* THE DATA *
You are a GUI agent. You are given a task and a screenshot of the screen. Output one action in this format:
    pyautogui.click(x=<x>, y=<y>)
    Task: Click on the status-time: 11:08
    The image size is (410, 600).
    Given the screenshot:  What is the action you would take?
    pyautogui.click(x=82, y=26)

--

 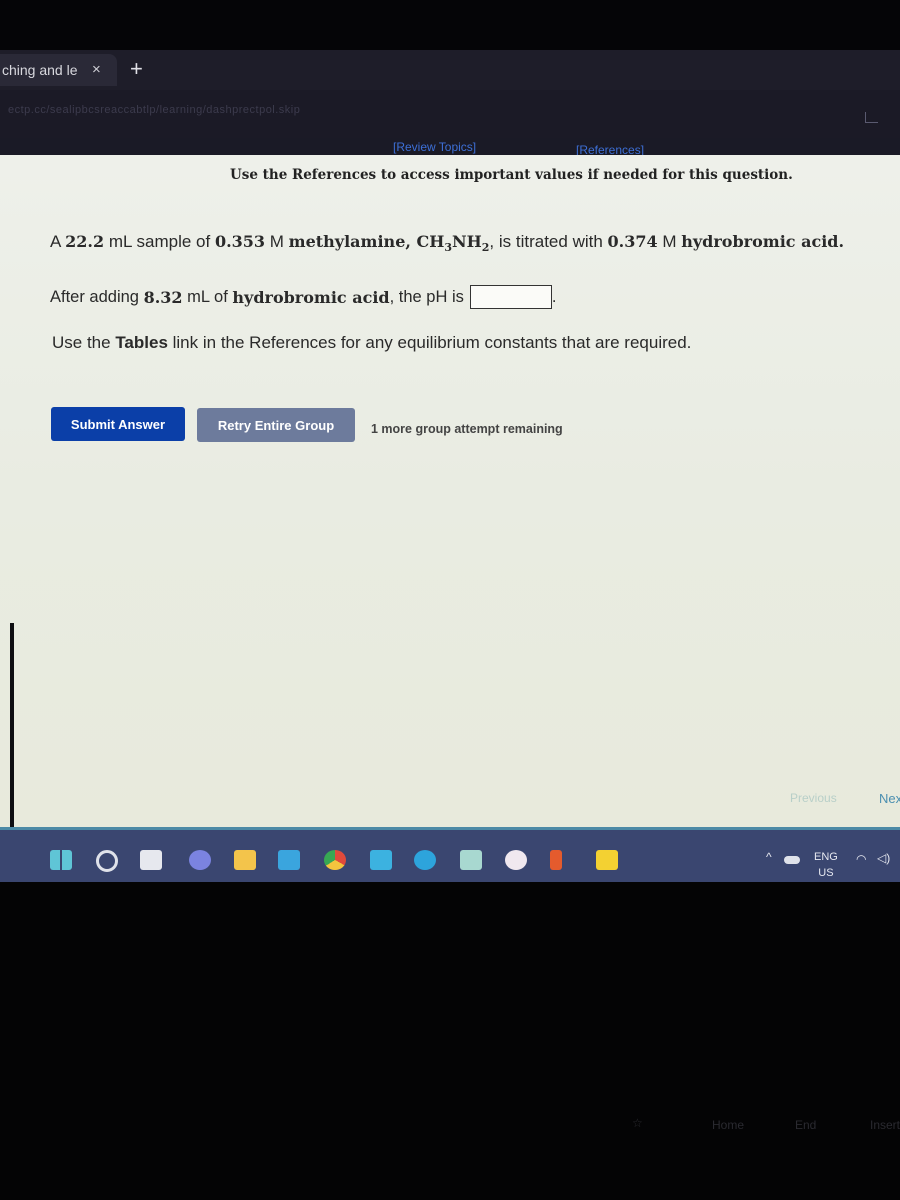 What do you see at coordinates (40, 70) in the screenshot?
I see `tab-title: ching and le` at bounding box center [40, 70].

* HOW TO COMPLETE THIS TASK *
Please copy out the items starting at the line that contains "What do you" and stopping after the line that contains "center [40, 70].", leaving the pictures out.

* RESULT OF THE EXERCISE *
  What do you see at coordinates (40, 70) in the screenshot?
I see `tab-title: ching and le` at bounding box center [40, 70].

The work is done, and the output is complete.